### Requirement
Skip the pictures. Output only the lines below starting at the line with "This screenshot has" and ending at the line with "You are a GUI", both ends included, exactly as they are.

### Available data

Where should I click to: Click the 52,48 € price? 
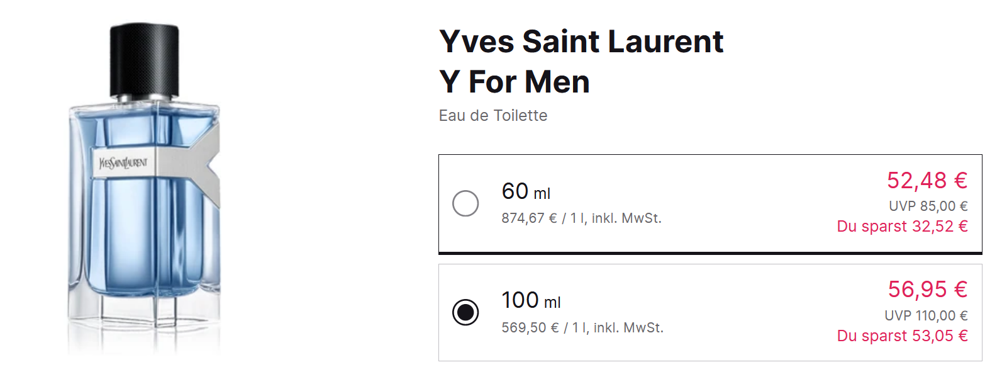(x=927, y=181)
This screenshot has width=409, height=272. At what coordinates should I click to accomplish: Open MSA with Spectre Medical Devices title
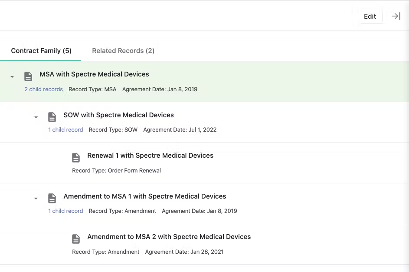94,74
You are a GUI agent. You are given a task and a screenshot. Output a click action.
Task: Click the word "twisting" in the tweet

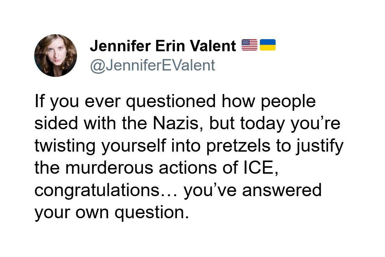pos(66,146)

--

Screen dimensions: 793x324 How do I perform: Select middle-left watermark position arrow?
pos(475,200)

### Task solution
This screenshot has width=409, height=272. At what coordinates should I click to accomplish: Open MSA with Spectre Medical Devices title
94,74
You are a GUI agent. You are given a task and a screenshot. Output a click action.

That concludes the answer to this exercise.